**Work order**
If a line in the entries below contains "label", copy it.
-- Data follows --
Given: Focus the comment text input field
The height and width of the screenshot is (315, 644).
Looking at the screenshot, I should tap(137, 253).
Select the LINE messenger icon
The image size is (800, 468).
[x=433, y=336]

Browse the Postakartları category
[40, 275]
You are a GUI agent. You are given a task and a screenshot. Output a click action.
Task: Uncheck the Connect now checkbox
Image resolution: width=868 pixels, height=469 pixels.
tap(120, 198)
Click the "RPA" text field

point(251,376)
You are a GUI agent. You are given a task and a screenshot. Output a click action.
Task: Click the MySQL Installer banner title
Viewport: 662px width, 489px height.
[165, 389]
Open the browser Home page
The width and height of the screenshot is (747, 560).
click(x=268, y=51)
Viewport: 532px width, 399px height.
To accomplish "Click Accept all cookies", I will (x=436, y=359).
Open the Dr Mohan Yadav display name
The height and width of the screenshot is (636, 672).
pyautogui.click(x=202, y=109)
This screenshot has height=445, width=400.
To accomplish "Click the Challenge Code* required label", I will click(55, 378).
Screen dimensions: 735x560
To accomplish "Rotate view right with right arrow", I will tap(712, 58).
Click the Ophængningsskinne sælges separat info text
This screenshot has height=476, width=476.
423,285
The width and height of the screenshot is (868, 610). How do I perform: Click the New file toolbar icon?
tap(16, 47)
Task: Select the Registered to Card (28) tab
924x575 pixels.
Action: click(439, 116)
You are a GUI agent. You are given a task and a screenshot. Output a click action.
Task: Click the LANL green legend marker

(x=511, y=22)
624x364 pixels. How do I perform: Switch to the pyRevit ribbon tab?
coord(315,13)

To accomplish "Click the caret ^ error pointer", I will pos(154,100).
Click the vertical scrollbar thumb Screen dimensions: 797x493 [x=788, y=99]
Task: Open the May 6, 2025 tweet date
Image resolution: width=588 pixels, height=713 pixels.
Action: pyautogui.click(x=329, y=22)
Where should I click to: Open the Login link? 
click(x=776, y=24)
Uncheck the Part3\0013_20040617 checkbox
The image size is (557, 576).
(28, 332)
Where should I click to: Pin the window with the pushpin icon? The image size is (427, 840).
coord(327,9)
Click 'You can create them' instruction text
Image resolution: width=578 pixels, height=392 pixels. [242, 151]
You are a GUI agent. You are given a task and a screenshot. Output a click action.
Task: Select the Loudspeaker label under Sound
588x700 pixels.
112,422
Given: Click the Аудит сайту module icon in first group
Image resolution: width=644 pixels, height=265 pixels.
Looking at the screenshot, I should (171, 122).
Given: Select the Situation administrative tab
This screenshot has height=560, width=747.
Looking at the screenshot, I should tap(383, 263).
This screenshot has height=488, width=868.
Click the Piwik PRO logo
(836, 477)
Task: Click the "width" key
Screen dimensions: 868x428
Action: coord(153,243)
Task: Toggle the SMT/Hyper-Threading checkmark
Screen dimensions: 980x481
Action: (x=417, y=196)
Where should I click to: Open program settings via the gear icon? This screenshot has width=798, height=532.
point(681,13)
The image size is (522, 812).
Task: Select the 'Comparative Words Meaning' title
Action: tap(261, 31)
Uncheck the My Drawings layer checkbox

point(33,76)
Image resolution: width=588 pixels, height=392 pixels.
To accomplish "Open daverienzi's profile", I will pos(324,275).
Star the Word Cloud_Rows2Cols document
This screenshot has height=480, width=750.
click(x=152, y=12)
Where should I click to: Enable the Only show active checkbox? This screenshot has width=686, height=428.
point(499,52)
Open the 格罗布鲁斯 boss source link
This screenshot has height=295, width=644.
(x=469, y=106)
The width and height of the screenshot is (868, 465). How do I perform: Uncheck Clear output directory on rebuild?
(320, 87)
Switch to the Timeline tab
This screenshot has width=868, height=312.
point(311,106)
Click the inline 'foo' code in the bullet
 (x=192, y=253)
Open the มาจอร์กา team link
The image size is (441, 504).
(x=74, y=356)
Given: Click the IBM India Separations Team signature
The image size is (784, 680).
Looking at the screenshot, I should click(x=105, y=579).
-- Data concluded --
**Result of this task**
To accomplish "Click the Challenge Code* required label", I will click(55, 378).
Task: Select the Loudspeaker label under Sound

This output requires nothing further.